The Long Short-Term Memory (short: LSTM) model is a subtype of Recurrent Neural Networks (RNN). It is used to recognize patterns in data sequences, such as those that appear in sensor data, stock prices, or natural language. RNNs can do this because, in addition to the actual value, they also include its position in the sequence in the prediction.

What are Recurrent Neural Networks?

To understand how Recurrent Neural Networks work, we have to take another look at how regular feedforward neural networks are structured. In these, a neuron of the hidden layer is connected with the neurons from the previous layer and the neurons from the following layer. In such a network, the output of a neuron can only be passed forward, but never to a neuron on the same layer or even the previous layer, hence the name “feedforward”.

Das Bild zeigt den Grundaufbau eines Künstlichen Neuronalen Netzwerkes mit den verschiedenen Schichten.
Structure Feedforward Neural Network | Source: Author

This is different for recurrent neural networks. The output of a neuron can very well be used as input for a previous layer or the current layer. This is much closer to how our brain works than how feedforward neural networks are constructed. In many applications, we also need to understand the steps computed immediately before improving the overall result.

What Problems do RNNs face?

Recurrent Neural Networks were a real breakthrough in the field of Deep Learning, as for the first time, the computations from the recent past were also included in the current computation, significantly improving the results in language processing.
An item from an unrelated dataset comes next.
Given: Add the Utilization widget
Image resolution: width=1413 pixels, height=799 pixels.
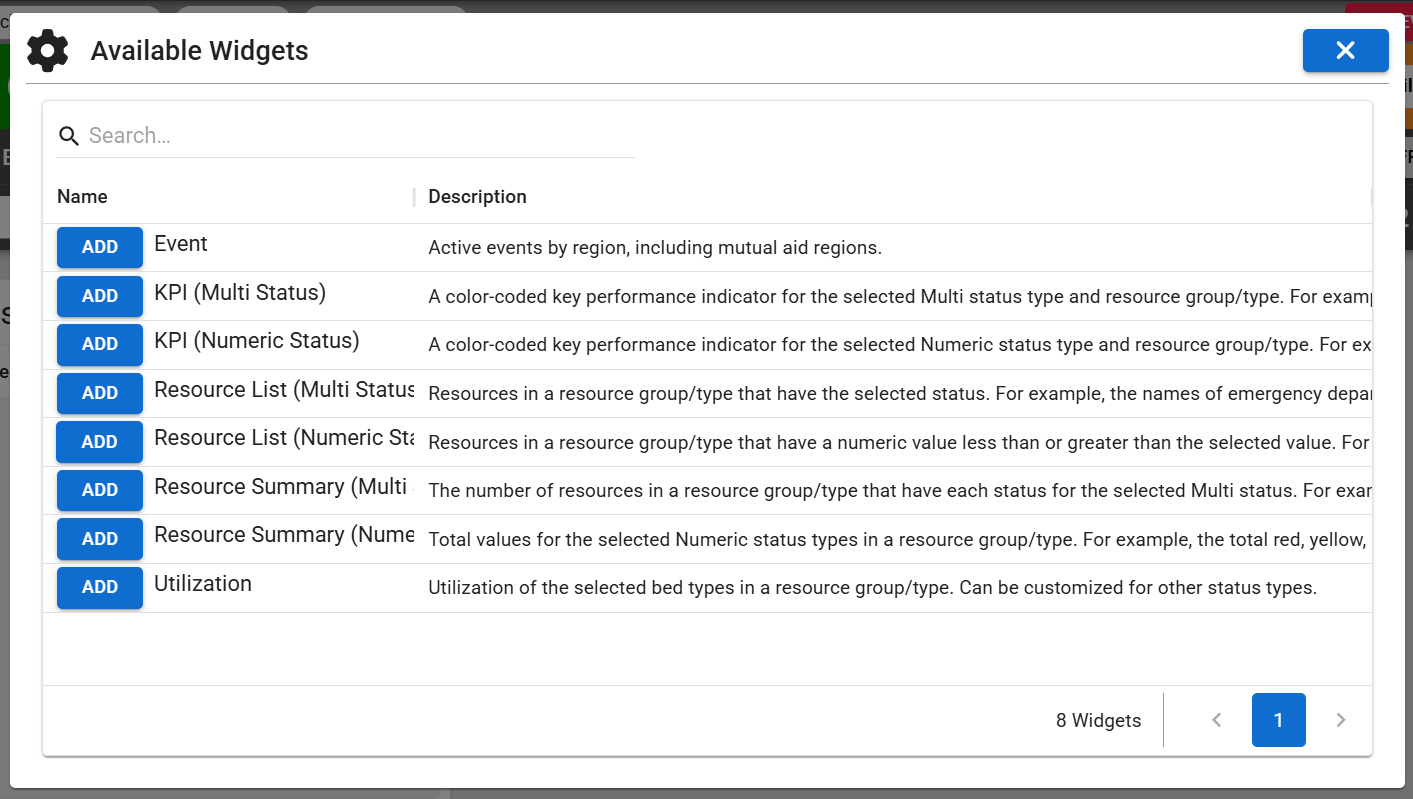Looking at the screenshot, I should 100,587.
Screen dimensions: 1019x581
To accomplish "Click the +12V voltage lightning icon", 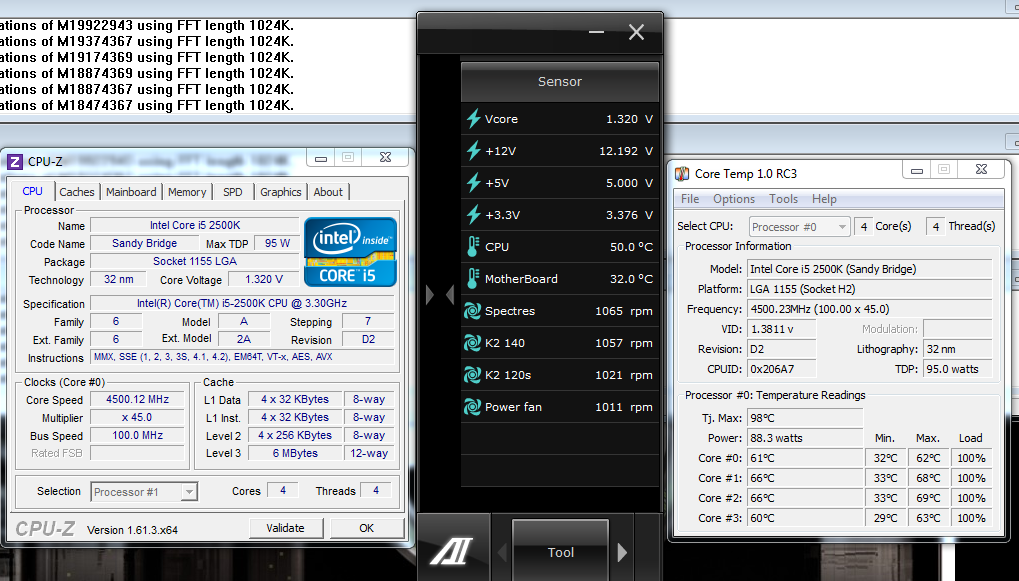I will point(474,151).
Nevertheless, during training, they also bring some problems that need to be taken into account.

As we have already explained in our article on the gradient method, when training neural networks with the gradient method, it can happen that the gradient either takes on very small values close to 0 or very large values close to infinity. In both cases, we cannot change the weights of the neurons during backpropagation, because the weight either does not change at all or we cannot multiply the number with such a large value. Because of the many interconnections in the recurrent neural network and the slightly modified form of the backpropagation algorithm used for it, the probability that these problems will occur is much higher than in normal feedforward networks.
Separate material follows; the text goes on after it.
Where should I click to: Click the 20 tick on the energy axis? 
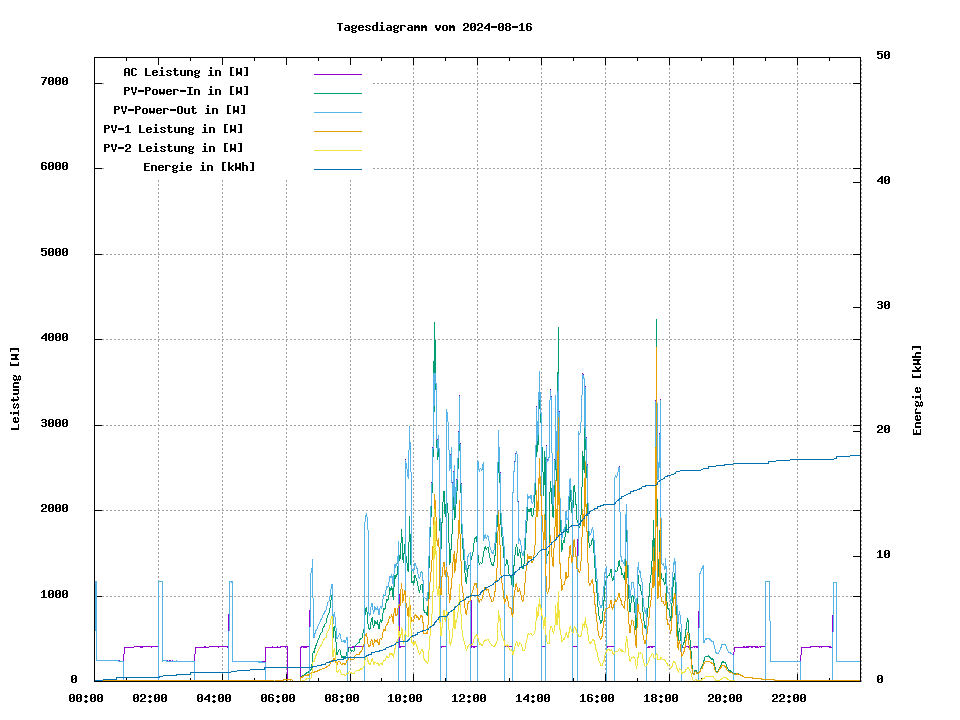coord(883,429)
Regular RNNs are very good at remembering contexts and incorporating them into predictions. For example, this allows the RNN to recognize that in the sentence “The clouds are at the ___” the word “sky” is needed to correctly complete the sentence in that context. In a longer sentence, on the other hand, it becomes much more difficult to maintain context. In the slightly modified sentence “The clouds, which partly flow into each other and hang low, are at the ___ “, it becomes much more difficult for a Recurrent Neural Network to infer the word “sky”.

How do Long Short-Term Memory Models work?
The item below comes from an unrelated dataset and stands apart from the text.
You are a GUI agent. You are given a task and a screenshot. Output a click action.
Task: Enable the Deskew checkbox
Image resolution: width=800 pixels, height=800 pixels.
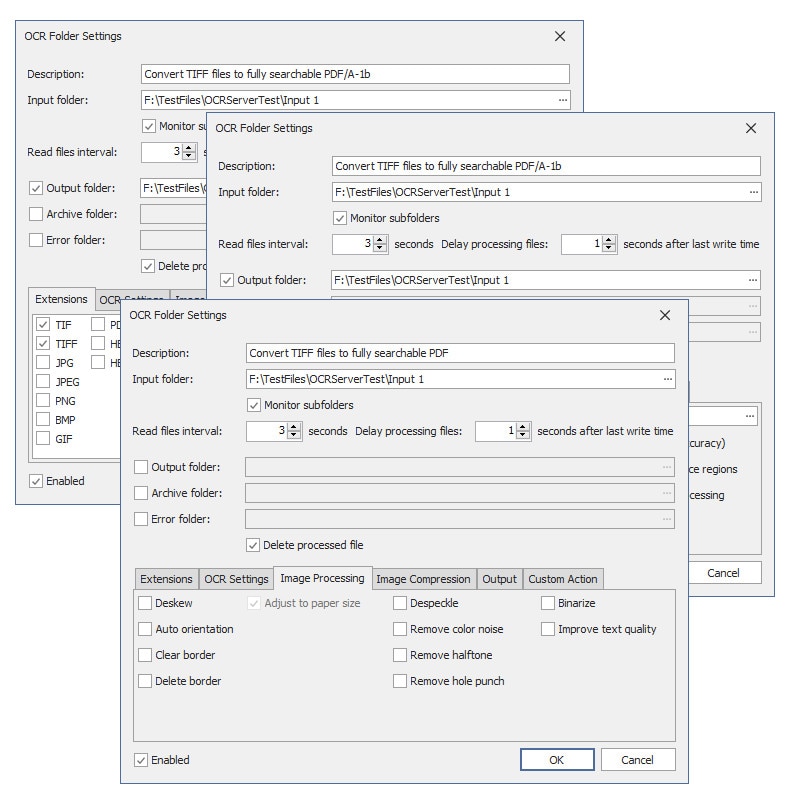[145, 603]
The problem with Recurrent Neural Networks is that they have a short-term memory to retain previous information in the current neuron. However, this ability decreases very quickly for longer sequences. As a remedy for this, the LSTM models were introduced to be able to retain past information even longer.

The problem with Recurrent Neural Networks is that they simply store the previous data in their “short-term memory”. Once the memory in it runs out, it simply deletes the longest retained information and replaces it with new data. The LSTM model attempts to escape this problem by retaining selected information in long-term memory. This long-term memory is stored in the so-called Cell State. In addition, there is also the hidden state, which we already know from normal neural networks and in which short-term information from the previous calculation steps is stored. The hidden state is the short-term memory of the model. This also explains the name Long Short-Term Networks.

In each computational step, the current input x(t) is used, the previous state of short-term memory c(t-1), and the previous state of hidden state h(t-1).

LSTM Architecture | Photo based on Towards Data Science

These three values pass through the following gates on their way to a new Cell State and Hidden State:

  1. In the so-called Forget Gate, it is decided which current and previous information is kept and which is thrown out. This includes the hidden status from the previous pass and the current input. These values are passed into a sigmoid function, which can only output values between 0 and 1. The value 0 means that previous information can be forgotten because there is possibly new, more important information. The number one means accordingly that the previous information is preserved. The results from this are multiplied by the current Cell State so that knowledge that is no longer needed is forgotten since it is multiplied by 0 and thus dropped out.
  2. In the Input Gate, it is decided how valuable the current input is to solve the task. For this, the current input is multiplied by the hidden state and the weight matrix of the last run. All information that appears important in the Input Gate is then added to the Cell State and forms the new Cell State c(t). This new Cell State is now the current state of the long-term memory and will be used in the next run.
  3. In the Output Gate, the output of the LSTM model is then calculated in the Hidden State. Depending on the application, it can be, for example, a word that complements the meaning of the sentence. To do this, the sigmoid function decides what information can come through the output gate and then the cell state is multiplied after it is activated with the tanh function.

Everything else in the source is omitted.